As a matter of company policy, RVG aims to achieve a net biodiversity gain increase of 20% across all our new retirement communities. In other words, we want the sites we build on to be ecologically richer and more diverse after completion than at the outset. As much as possible this is achieved locally so that everyone benefits.

Design strategy

We are building a community that is built around the central, landmark oak tree. The ecological value of the development will be significantly enhanced by increasing biodiversity and integration with existing trees and vegetation.

Boosting biodiversity

There will be many opportunities to increase biodiversity in the retirement village. For instance, we intend to install bird and bat boxes, as well as beehives. As part of our sustainable urban drainage system, there will a natural pool onsite. This will help encourage habitat diversity and boost the wildlife population.

Planting and trees

Our planting will encourage and nurture high-quality and locally appropriate habitats , maximising biodiversity by appealing to a broad range of species, from invertebrates to birds, bats and other small mammals. Planting of native flowers and berry rich shrubs and trees will provide foraging, breeding and shelter for wildlife and will complement the retained habitats and trees.
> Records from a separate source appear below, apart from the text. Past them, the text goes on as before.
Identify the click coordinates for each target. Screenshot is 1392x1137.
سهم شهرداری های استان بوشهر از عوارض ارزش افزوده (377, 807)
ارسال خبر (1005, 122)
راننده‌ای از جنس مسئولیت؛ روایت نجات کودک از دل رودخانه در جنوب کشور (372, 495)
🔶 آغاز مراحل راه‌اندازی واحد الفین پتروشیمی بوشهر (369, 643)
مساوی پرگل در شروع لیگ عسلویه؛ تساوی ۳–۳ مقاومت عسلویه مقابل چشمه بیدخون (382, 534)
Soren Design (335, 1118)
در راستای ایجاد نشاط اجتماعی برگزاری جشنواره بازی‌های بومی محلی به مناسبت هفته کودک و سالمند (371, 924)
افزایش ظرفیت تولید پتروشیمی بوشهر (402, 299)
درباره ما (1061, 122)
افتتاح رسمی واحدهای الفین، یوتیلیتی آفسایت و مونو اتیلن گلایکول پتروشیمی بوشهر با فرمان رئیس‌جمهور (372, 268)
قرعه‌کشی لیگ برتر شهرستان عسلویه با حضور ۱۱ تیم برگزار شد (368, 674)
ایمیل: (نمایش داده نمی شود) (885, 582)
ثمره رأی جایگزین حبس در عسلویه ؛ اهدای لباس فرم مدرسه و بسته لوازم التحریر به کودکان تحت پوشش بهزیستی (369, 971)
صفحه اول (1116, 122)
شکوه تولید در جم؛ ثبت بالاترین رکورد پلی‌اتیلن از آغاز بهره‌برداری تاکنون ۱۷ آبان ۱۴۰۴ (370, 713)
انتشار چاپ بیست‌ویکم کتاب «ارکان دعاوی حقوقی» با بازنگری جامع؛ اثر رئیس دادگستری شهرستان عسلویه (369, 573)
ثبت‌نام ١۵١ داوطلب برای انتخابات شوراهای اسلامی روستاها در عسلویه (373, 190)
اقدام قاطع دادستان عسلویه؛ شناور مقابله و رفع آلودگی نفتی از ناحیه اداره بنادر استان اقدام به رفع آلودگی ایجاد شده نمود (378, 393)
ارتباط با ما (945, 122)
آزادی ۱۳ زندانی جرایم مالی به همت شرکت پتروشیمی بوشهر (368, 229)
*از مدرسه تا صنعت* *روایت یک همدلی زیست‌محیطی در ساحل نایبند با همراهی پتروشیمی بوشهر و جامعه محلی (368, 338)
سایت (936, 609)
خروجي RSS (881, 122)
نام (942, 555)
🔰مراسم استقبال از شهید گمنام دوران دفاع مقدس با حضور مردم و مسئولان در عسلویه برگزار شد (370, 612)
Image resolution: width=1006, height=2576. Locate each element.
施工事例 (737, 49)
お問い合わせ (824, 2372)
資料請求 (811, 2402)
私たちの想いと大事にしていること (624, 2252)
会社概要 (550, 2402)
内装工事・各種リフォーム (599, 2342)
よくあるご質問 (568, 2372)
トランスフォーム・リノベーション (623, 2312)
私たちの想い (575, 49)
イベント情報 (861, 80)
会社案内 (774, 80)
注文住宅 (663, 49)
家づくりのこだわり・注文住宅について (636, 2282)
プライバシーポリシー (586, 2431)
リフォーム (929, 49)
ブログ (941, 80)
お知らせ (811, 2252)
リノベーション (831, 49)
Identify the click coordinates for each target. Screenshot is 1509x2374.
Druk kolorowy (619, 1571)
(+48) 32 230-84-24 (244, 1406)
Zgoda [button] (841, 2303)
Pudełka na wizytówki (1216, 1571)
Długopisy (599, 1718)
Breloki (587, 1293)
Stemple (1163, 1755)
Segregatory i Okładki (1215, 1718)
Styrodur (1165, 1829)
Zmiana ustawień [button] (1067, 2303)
External lighting across the development will be designed to minimise light pollution and disturbance to foraging and commuting routes for bats and other nocturnal species. Extensive soft landscaping will mean an abundance of feature trees, canopy trees, hedges, wildflowers and as long grasses.

During the construction phase, we plan to remove some trees. As much a possible these will be the trees that have been damaged by animals or weather or which are at the end of their natural life. In any event, we are committed to introducing many more trees than we remove, strengthening the sense of wooded parkland.